### AIM OF THE EXERCISE
Reproduce, word for word, the stretch of the passage on nursing and health disparities from "So, what made" through "my memory forever.".

So, what made this issue clearer to me? Racism. The concept of racism was an issue that was very clear to me. Growing up in a diverse, military city exposed me to various perspectives, but racism was still pervasive in my small town. There are experiences of racism that will live in my memory forever.

When the concept of racism was discussed in the documentary as a precursor to structural violence, or the proliferation of less optimal SDoH, and as a contributor to disparate maternal and infant mortality rates, it sparked my consideration of how I might be able to help reduce the disparities that I had become so passionate about. It was then that I affirmed that I wanted to become a nurse. I firmly believed, and still do, that nurses have the power to reduce and eliminate health disparities across populations. However, as I eventually grew in my role as a nurse, I quickly learned that nurses also have the power to uphold and contribute to the same disparities I wanted so badly to decimate.

Nurses have always been leaders in healthcare. We stand uniquely positioned to either take an active role in working toward health equity and supporting those with historically marginalized identities or remain silent and contribute to the health disparities plaguing our society. In exploring the history of nursing, I learned that as both a profession and as individuals, we have always had to work to resist bias and stigma, often in opposition to the larger societal context. For example, over the last few decades, nurses have played a crucial role in reducing the stigma related to HIV/AIDS, contributing to improvements in care. In contrast, we have yet to adequately reckon with our participation in some of the biggest health atrocities in the United States, including the unwanted or unconsented sterilization procedures forced upon Black and Brown women in the 20th century.

### DATASET EXTRACT
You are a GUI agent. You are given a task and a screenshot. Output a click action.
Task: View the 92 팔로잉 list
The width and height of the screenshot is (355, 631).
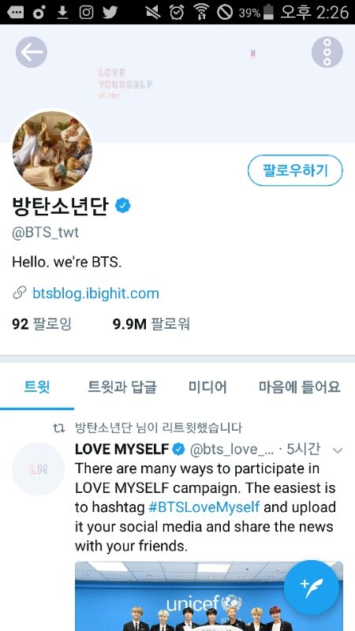tap(42, 324)
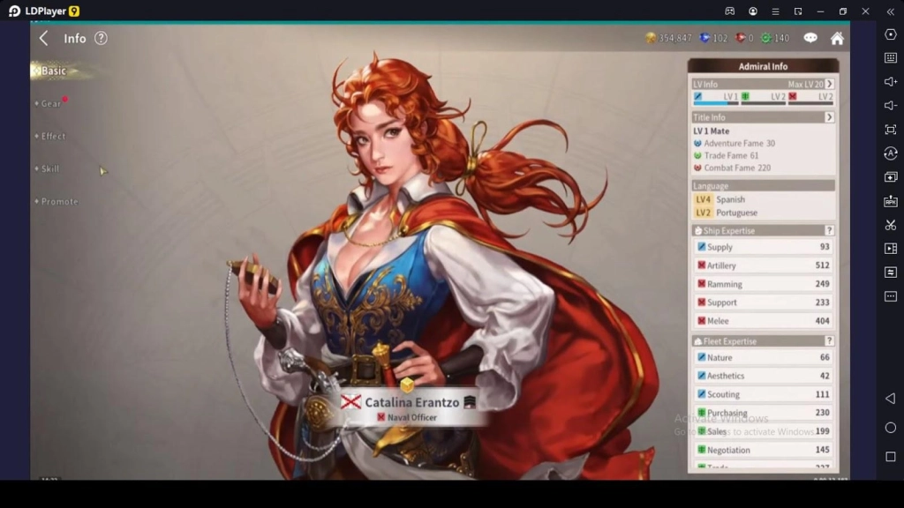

### EXERCISE RESULT
So, what made this issue clearer to me? Racism. The concept of racism was an issue that was very clear to me. Growing up in a diverse, military city exposed me to various perspectives, but racism was still pervasive in my small town. There are experiences of racism that will live in my memory forever.